Lifestyles

The Consequences of Glitches

On Consumerism
By Arthur Vidro
My then-landlord proudly showed me his new car. Why, it even had one of those newfangled car alarms, which back then (33 years ago) would continue for hours if nobody actively disengaged it. He was proud of his new alarm toy and wanted to demonstrate.

“If you say it has a loud alarm,” I said, “I believe you. I don’t need to hear –”

“No, no, don’t take my word. Go on. Touch my car.”

He was my landlord. I didn’t want to lose my apartment. So I touched his car.

WHHHR-WHHHR-WHHHR, screamed the car, making me wince and waking up anybody on the street who might have been napping, but delighting my landlord.

I gave him a thumbs-up and nodded with feigned enthusiasm. “Er, very impressive,” I said after he had turned off the noisemaker. “But what would happen if a squirrel jumped onto the car? Would the alarm go off?” A look of concern crossed his face. “I hadn’t thought of that,” he muttered. He retreated into the house to check his car manual for the intricacies of the alarm.

Like my landlord, we tend to be so dazzled with every new technology that we don’t pause to consider the ramifications and possible pitfalls.

One consequence of car alarms: I used to park my car on my landlord’s street, windows down, and not think twice. Sometimes, if it rained (and in the basement where I lived I seldom heard the rain falling), anonymous neighbors would open my car doors and crank up the windows.

But once alarms came along, everybody became too afraid to touch anyone else’s car. So this Good Samaritan neighborly gesture stopped. Now when it rained, my car seats got soaked.

The absence of car alarms made for better neighbors.

Another pitfall of technology is a little creature known as a “glitch.”

Newspapers in September 2020 reported that North Carolina’s Mecklenburg County incorrectly told nearly 7,000 residents they had tested positive for the coronavirus. Officials blamed the error on “a glitch.”

It’s so much easier to say “glitch” than “computer error” or “product flaw.” But how would you feel if you tested positive for COVID in those pre-vaccine days? And later found out it was all a mistake?
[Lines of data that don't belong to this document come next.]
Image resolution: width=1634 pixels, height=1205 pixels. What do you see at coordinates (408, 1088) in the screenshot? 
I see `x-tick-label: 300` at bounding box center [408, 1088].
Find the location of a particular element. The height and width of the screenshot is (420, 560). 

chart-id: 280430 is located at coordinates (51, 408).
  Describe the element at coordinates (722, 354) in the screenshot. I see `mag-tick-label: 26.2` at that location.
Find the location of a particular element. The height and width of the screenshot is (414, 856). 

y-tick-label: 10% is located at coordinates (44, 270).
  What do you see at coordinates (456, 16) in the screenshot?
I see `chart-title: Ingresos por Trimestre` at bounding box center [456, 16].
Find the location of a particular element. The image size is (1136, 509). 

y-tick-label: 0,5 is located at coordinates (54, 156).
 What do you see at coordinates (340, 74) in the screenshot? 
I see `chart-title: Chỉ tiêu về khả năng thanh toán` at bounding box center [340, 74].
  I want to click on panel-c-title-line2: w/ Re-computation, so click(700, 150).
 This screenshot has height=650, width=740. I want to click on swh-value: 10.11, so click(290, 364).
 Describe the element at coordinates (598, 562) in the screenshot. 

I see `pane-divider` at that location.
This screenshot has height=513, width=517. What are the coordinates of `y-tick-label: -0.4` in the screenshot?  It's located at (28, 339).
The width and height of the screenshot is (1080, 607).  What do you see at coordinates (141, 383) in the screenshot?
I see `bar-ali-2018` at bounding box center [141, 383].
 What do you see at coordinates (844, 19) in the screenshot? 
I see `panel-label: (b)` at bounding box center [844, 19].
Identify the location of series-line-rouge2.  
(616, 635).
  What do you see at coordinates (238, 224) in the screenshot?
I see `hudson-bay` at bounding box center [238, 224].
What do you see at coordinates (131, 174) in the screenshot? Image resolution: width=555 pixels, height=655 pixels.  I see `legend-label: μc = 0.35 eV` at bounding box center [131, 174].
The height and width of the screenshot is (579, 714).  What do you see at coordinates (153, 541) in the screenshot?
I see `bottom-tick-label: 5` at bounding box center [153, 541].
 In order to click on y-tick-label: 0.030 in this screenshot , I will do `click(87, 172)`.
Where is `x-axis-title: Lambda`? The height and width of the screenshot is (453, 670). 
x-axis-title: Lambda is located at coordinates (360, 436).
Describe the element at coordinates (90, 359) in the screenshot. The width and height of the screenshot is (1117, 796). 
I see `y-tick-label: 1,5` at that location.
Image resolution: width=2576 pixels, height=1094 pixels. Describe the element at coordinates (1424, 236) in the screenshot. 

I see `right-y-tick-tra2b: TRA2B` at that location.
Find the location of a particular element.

Would you shrug it off as a mere glitch?

Some of us would be outraged. But we have been trained to accept any error, no matter how outrageous, if it is couched as “a glitch.”

In 2020, officials in Chicago blamed “a glitch” in the state’s new online system for processing unemployment benefits for having briefly made public the Social Security numbers and other private information of some applicants.

It’s so much easier to say “glitch” than “a design flaw that allowed a breach of security.” But how would you feel if you were one of those applicants whose details had been made available to the public?

Earlier this year, nearly 300 defendants were ordered released after a computer glitch prevented them from getting an initial court hearing within the time period required by state law, according to officials in Harris County, Texas.

So much easier to say “glitch” than “a major error in our criminal justice system.” But that’s not the only way so-called glitches interfere with the criminal justice system in Texas.

In August 2021, a man scheduled for trial on murder charges was instead granted release on bond after Dallas police revealed that material in his case might be among troves of data lost from its computer system. Authorities were racing to determine how many cases had evidence vanish in the 8-terabyte data loss.

So much easier to say “glitch” than “we relied on electronic storage, which in this case failed us miserably.” Evidence stored via methods from the 20th century (such as boxes or filing cabinets) might not have vanished.

Also, note that evidence stored physically, while subject to loss or theft or even fire, can’t be manipulated from a distance. Evidence stored electronically can be compromised by hackers operating from practically anywhere on the globe.

In September 2021, newspapers reported that auditors in Baltimore found glitches in Maryland’s cashless tolling infrastructure had overbilled motorists by thousands of dollars.

So much easier to say “glitch” than “a defective electronic infrastructure.” Also note that in the old days, when an attentive motorist was asked for too much money at a tollbooth, the motorist would realize the mistake right away. Not wait weeks or months before receiving the written bill.

Seems to me a “glitch” is a mistake that, if made by a human being would cost him or her their job; but if it’s made by a computer, we shrug it off casually and resume worshiping our electronic deities.